Would you be able to self-propel your manual wheelchair through torrents of water? Would a blind person be able to find their way through water on streets that are only familiar when dry? Would the risk be too high to risk trying?

Telling people they absolutely must leave their homes does not take into account that, for some people, the possibilities are too unrealistic, or too frightening. Not everybody has a car. Not everybody has somewhere to go. And not everybody has the physical or mental ability to know how to escape from an impending disaster.

While many people switch to radios and mobile devices to find out where to go and how to cope in a disaster, people who communicate differently may find themselves perplexed. If somebody is D/deaf, for instance, and communicates primarily in BSL or ASL, will people who speak a different language be able to make themselves understood?

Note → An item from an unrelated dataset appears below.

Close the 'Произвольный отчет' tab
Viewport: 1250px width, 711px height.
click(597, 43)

Other treatments and conditions will be deeply affected by disasters like floods and hurricanes, too. Somebody who has a compromised immune system could find themselves overwhelmed with infections from dirty water and sharing space in a rescue centre with dozens or hundreds of other people. People who have regular chemotherapy or kidney dialysis could find that treatment that may be needed every few days is deprioritised in an emergency situation for those who need treatment right now. Or they may not be able to access hospitals or dialysis centres at all. Where would the staff come from? Can supplies get through? The potential interruptions to care are endless.

Autistic people or those with mental health problems may find a sudden shift to communal living especially hard in the midst of a crisis. A lack of quiet spaces and being away from the familiarity of home can be difficult for anybody to deal with, but people who rely on those more than most will suffer more than most when they are taken away, too.

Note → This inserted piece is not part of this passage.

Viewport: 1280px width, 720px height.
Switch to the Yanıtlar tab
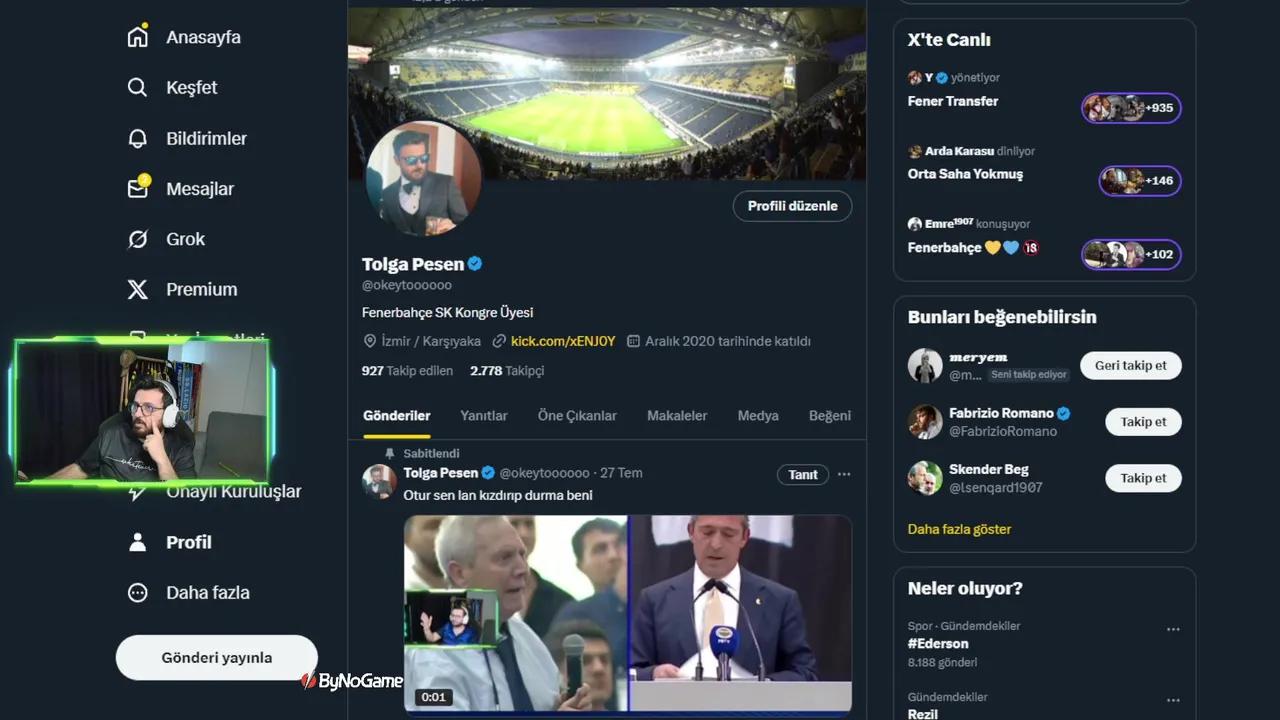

Even for those with less urgent care needs, getting any kind of healthcare that isn’t dealing with emergencies could be a problem. When the few doctors who are available are dealing with the immediate needs brought about by the disaster, will your repeat prescription for anti-depressants or your routine, planned, pain-relieving surgery be catered for?

What can be done?

Plans need to be made in advance of a crisis taking place, and this responsibility should not fall to the disabled individual alone; structural and infrastructural strategies must be in force and emergency services and first responders should have special training so that they know how to help a disabled person in this kind of situation.

Buildings and healthcare establishments must be accessible, and people donating money or goods – or organising the donations that come in – should consider how they can help disabled people as well as the non-disabled people they may perhaps have had in mind. This could include donating gluten-free food or disability equipment rather than, or in addition to, the other supplies that are requested and needed in a natural disaster.